# Looking for Lebanese food recipes.



## Ceralia (Jun 26, 2012)

Hello all.

I am new here and looking for some basic / classic Lebanese recipes to add to my collection.

Thanks,

Ceralia


----------



## Margi Cintrano (Jun 26, 2012)

Buonasera Ceralia,

Several months ago during January and Fenruary 2012, I had placed some recipes for:

1) babaghanuj ( eggplant & tahine )
2) hummus ( chickpea & tahine )

*** in the Ethnic Section along with numerous Greek recipes as well ... 

Is there a specific recipe that you are looking for ?

Welcome Aboard to D.C. 
Kind regards and have a lovely Tuesday.
Ciao, Margaux Cintrano


----------



## taxlady (Jun 26, 2012)

Hi and welcome Ceralia.

If anyone has a TNT (tried 'n true) recipe for shish taouk and/or schwarma, I would love to have it.


----------



## CraigC (Jun 26, 2012)

In the "Mediterranean Diet Cookbook" (Jenkins), there is a wonderful Lebanese garlic sauce recipe. Also, Jeff Smith (Frugal Gourmet), was of Lebanese decent. He had a series of books on Immigrant cooking, which included Lebanese recipes.


----------



## lyndalou (Jun 26, 2012)

CraigC said:


> In the "Mediterranean Diet Cookbook" (Jenkins), there is a wonderful Lebanese garlic sauce recipe. Also, Jeff Smith (Frugal Gourmet), was of Lebanese decent. He had a series of books on Immigrant cooking, which included Lebanese recipes.



Yes, Jeff Smith had quite a few recipes from his Lebanese roots. some are in his first (I think) cookbook "The Frugal Gourmet". I make his stuffed grape leaves often; we love them.

As for Shwarma, I think that there are as many recipes out there as there are Lebanese cooks. I make one that I got from DC's ethnic cooking section.


----------



## Margi Cintrano (Jun 26, 2012)

*Mediterranean Lebanese Recipe Websites*

 Buonasera, 

Here are a couple of above average Lebanese and Mediterranean recipes online to assist you ... 

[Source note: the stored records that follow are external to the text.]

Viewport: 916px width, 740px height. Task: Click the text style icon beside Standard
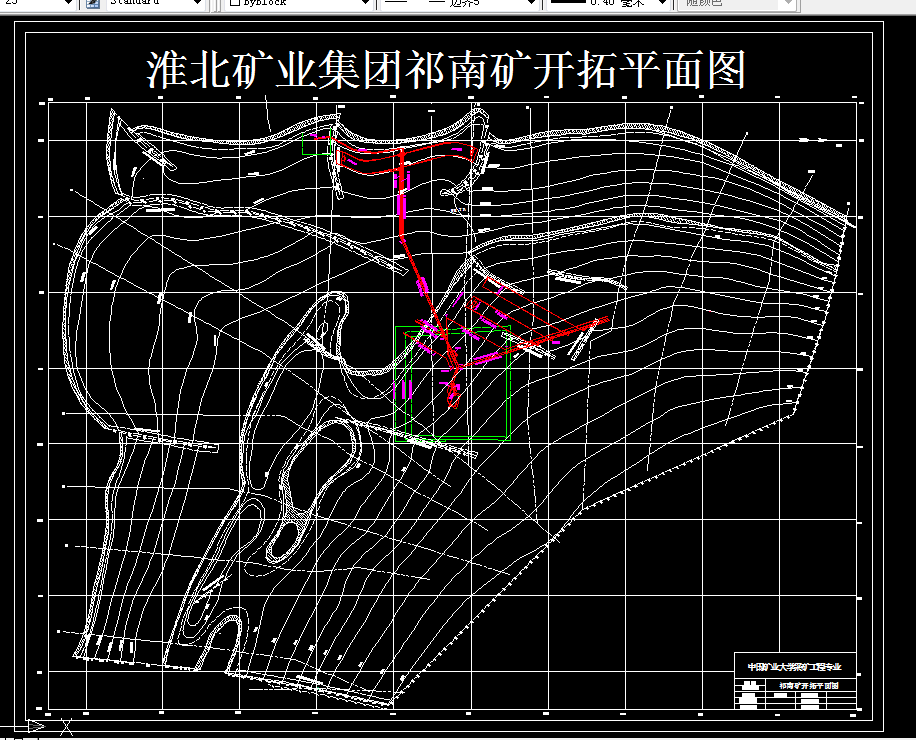[x=93, y=5]
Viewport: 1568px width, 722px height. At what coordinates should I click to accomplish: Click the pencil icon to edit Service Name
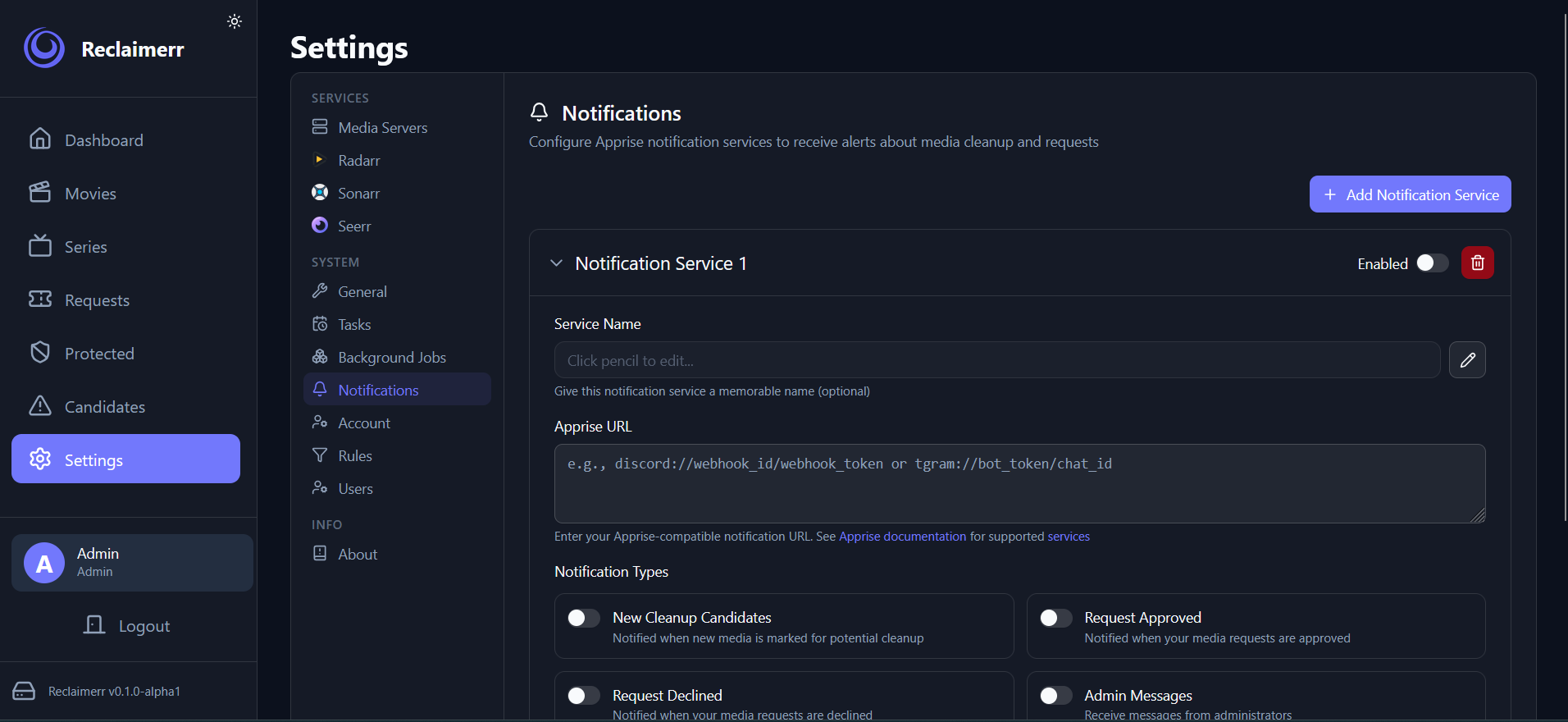pos(1467,360)
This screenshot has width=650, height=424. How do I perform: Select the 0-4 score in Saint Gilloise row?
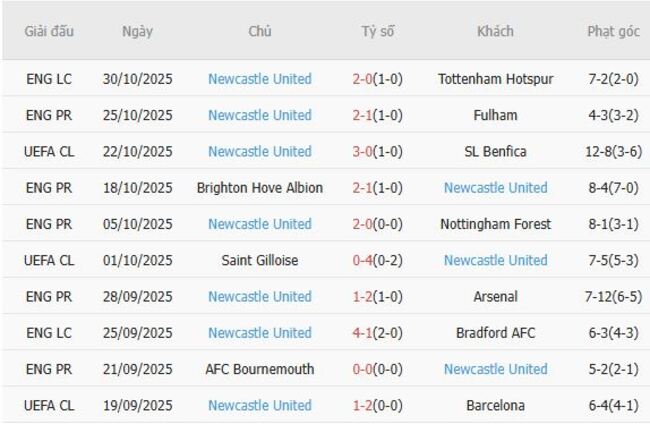(362, 260)
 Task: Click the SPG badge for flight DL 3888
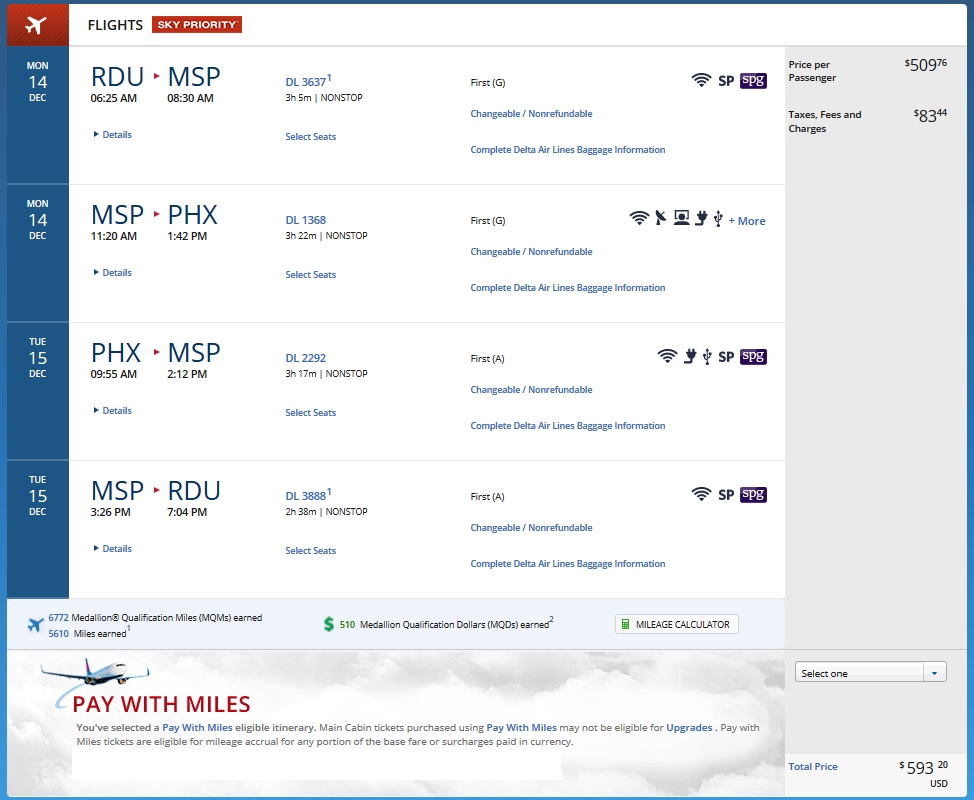tap(753, 494)
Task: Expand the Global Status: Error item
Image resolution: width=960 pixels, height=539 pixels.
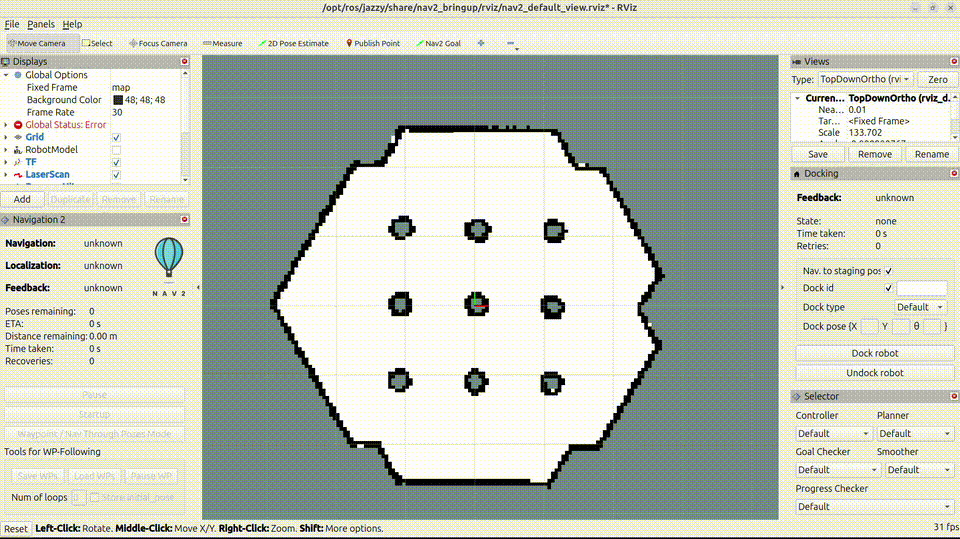Action: coord(6,125)
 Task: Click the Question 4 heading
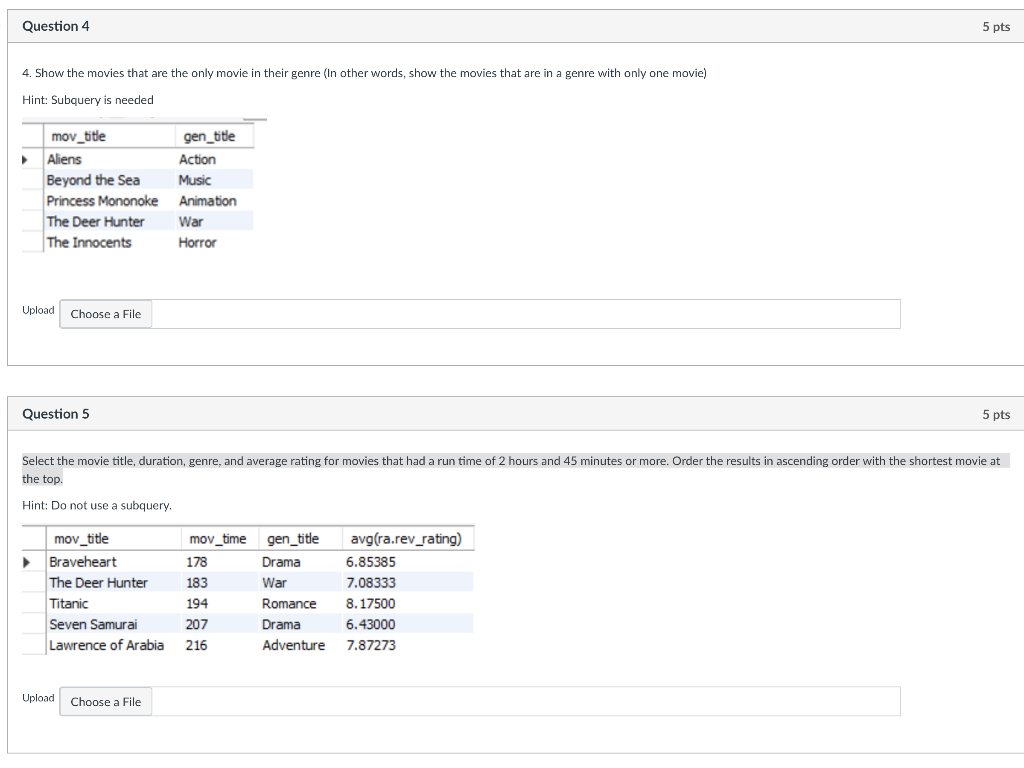54,26
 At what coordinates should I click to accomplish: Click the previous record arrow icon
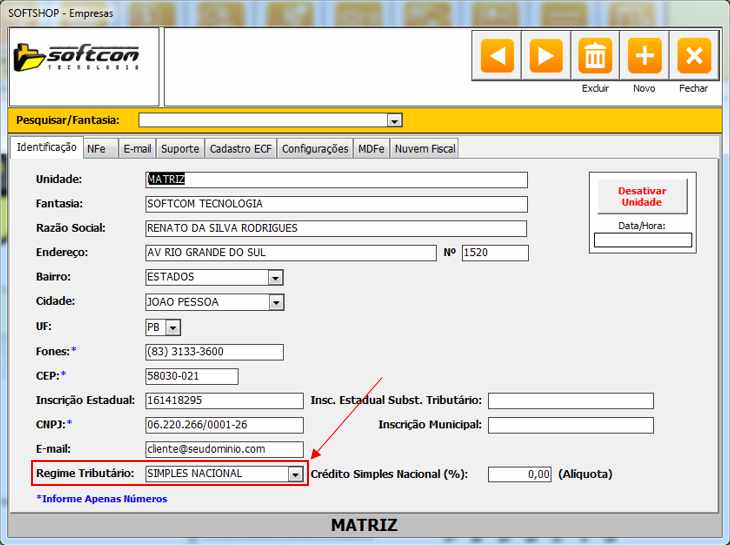tap(498, 56)
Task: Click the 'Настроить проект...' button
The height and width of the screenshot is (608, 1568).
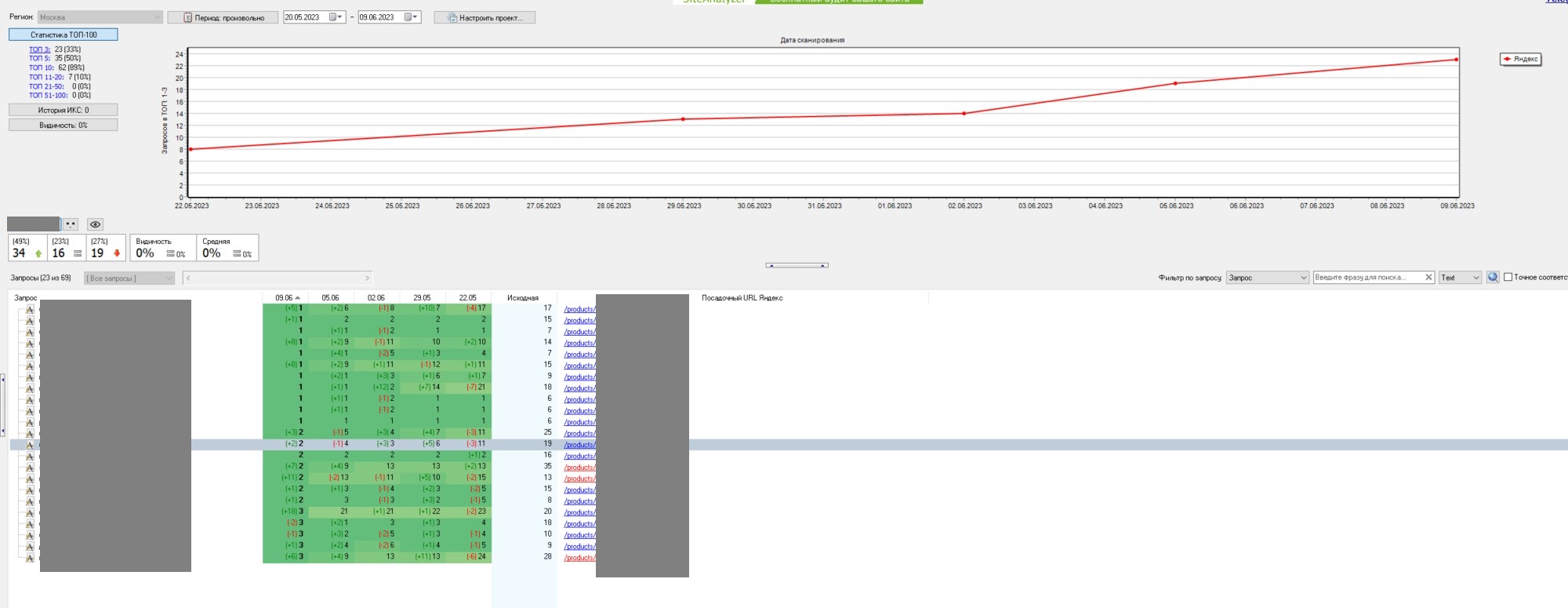Action: tap(485, 17)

1) www.lebaneserecipes.com/chickenshawarma 

2) www.food.com/shish-tao 

3) www.lebaneserecipes.com 

4) www.food.com 

5) www.mamaslebanesekitchen.com  ( this has some fine recipes )

6) www.ifood.tv/recipes 

Also, I have a book called The Eastern Mediterranean, which focuses on Meze, small dishes similar to Tapas and / or Appetisers ... 

Have a nice evening.
Margi. Cintrano.


----------



## Hoot (Jun 26, 2012)

taxlady said:


> If anyone has a TNT (tried 'n true) recipe for shish taouk and/or schwarma, I would love to have it.



What she said!!
Me too!


----------



## Ceralia (Jun 26, 2012)

Thank you all for the responses!  I will check out those websites posted!


----------



## Kitchen Barbarian (Aug 21, 2012)

Margi Cintrano said:


> Buonasera Ceralia,
> 
> Several months ago during January and Fenruary 2012, I had placed some recipes for:
> 
> ...



Where is "the Ethnic Section"?


----------



## Margi Cintrano (Aug 21, 2012)

Kitchen Barbarian,

Look in: More Foods, and arrow down to Ethnic and then, open and do a search.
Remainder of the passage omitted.